- Work task
Quote the entries below from the line with "Task: Click Balıkesirspor's" through the line with "Click No filing fees in Iowa bullet", both ends included, and only those lines.

- Records to use
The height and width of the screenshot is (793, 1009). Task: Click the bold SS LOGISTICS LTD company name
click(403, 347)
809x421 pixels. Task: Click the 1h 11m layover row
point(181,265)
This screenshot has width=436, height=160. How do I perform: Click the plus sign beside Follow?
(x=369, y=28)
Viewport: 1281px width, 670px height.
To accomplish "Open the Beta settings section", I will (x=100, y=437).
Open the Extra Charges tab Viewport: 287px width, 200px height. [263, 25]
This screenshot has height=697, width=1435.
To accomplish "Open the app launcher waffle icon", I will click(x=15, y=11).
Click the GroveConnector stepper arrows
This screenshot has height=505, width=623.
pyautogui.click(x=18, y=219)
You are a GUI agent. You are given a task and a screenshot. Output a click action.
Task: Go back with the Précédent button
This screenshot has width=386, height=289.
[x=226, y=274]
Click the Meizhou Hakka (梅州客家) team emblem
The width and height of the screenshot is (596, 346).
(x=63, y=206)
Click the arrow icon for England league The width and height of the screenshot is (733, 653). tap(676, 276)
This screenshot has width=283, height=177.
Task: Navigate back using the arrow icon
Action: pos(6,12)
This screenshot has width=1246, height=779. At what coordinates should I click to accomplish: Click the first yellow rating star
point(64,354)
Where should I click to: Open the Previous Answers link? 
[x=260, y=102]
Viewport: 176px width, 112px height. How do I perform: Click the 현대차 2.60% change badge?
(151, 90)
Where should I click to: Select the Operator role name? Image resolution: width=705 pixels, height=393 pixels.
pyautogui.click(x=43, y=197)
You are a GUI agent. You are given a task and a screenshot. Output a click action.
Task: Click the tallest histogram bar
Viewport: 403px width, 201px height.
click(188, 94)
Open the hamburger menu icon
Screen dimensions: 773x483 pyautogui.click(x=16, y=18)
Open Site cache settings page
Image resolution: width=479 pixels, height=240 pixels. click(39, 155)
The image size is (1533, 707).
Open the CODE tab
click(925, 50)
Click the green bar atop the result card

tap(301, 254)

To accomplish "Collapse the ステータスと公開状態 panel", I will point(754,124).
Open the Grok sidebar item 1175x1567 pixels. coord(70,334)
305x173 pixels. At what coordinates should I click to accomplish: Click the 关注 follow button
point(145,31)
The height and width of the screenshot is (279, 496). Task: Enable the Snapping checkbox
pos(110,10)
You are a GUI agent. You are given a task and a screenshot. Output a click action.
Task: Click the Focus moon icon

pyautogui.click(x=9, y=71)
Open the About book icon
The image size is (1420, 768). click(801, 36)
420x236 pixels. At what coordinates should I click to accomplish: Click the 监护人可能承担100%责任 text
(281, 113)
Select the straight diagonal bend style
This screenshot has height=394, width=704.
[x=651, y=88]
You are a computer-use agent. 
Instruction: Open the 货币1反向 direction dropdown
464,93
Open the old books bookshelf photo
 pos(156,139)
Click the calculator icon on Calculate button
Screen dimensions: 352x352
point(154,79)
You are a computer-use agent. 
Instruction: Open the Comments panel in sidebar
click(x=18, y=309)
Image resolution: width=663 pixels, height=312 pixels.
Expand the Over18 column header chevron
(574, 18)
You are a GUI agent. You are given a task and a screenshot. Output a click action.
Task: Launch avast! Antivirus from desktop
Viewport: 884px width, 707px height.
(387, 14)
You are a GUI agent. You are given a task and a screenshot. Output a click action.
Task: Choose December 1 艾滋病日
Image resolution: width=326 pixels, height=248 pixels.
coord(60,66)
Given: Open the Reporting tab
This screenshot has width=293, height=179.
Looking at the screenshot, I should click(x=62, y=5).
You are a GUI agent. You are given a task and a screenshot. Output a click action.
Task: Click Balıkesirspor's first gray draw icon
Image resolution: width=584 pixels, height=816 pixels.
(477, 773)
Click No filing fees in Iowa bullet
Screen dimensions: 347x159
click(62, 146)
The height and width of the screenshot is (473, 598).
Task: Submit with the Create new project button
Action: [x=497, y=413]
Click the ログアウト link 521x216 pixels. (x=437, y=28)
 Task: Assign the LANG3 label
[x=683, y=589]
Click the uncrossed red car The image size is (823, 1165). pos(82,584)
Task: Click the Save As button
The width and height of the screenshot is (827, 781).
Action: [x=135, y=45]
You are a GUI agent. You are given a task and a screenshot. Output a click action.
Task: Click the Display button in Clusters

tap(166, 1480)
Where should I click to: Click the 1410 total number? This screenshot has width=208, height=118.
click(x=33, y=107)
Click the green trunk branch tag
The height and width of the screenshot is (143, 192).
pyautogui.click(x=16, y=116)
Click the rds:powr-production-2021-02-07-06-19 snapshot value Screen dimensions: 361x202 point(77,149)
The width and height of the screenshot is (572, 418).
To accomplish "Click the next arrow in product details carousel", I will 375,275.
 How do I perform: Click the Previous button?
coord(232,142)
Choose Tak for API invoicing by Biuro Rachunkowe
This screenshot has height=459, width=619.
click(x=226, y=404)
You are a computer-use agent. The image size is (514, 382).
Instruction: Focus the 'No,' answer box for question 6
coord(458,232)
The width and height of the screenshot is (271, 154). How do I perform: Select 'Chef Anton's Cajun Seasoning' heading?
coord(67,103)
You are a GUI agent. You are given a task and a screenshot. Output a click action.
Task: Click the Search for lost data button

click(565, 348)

- Exercise response
Task: Click Balıkesirspor's first gray draw icon
Image resolution: width=584 pixels, height=816 pixels.
(477, 773)
Click No filing fees in Iowa bullet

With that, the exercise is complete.